An Indulgent (star-crossed) Thanks.

Back at home, it's Thanksgiving.  Here, it's just Friday.  I could stand smug-- been there, done that, like six days ago-- but I'd rather have more pie.  It would also be nice to hug my mother.  She's being held hostage by siblings, however, who have turkey on their table and limited time, I guess, to turn on the Skype machine.  I moan to the drone of my dishwasher.  It holds the plastic tubs that held leftovers until today.

Lately, I've been spinning in the silly pirouette of a seven-year old's unrequitable lust for the remotest likelihood.  Like I want a pony, but that's not it, exactly.  I've never liked horses and smaller versions, oddly, provoke a greater aversion.  It's the greater potential of the miniatures to climb on my lap and expect me to like them that makes me shudder.  That, and the impression I've always had that smaller versions are always malformed.  See, supra, several posts about my childlessness.

Back to the clumsy dance: god damn it all if I didn't want something too much which is a surefire way to disappoint yourself and spoil all the perfectly slow moments transpiring between hoping and dashing the hope.  If time could remain as slow as I settle my soul with other candied morsels of future possibility, then I'd feel like the wanting was at least fruitful.  I'll keep you posted.

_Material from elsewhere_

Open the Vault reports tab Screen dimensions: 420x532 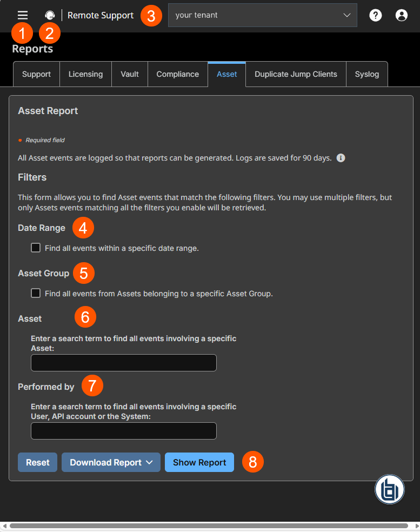[x=130, y=74]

The thing I wanted?  I'm not saying.  It's not really so sad.  There's tons to do and now a few more moments in which to do it.  Slower moments, fingers crossed.  Although, fingers crossed didn't work so well for me previously.  So fuck it.  Fingers wide apart and busy.  I'm going to see if I can't write a 50,000-word novel in December as a follow-up to my first.  Then, I can self-publish both and feel productive.  I got the idea from the National Novel Writing Month, affectionately known-- maybe?-- as nanowrimo.  Of course, it was supposed to be done in November, but with my fingers tangled up on the doused fuse of my anxious pipe-dream, I delayed.  Now, unwound, they're ready.  And I'm ready.  Third revise on the first book tells me that I may as well march on.

And so, as I resign myself to the notion that all that lost hope ain't found somewhere in a cluttered box-- St. Anthony, where are you-- I cruise along.  Maybe you saw that finger flip or maybe I was stretching.  It's all the same.  Thanks for freeing me up.  Really.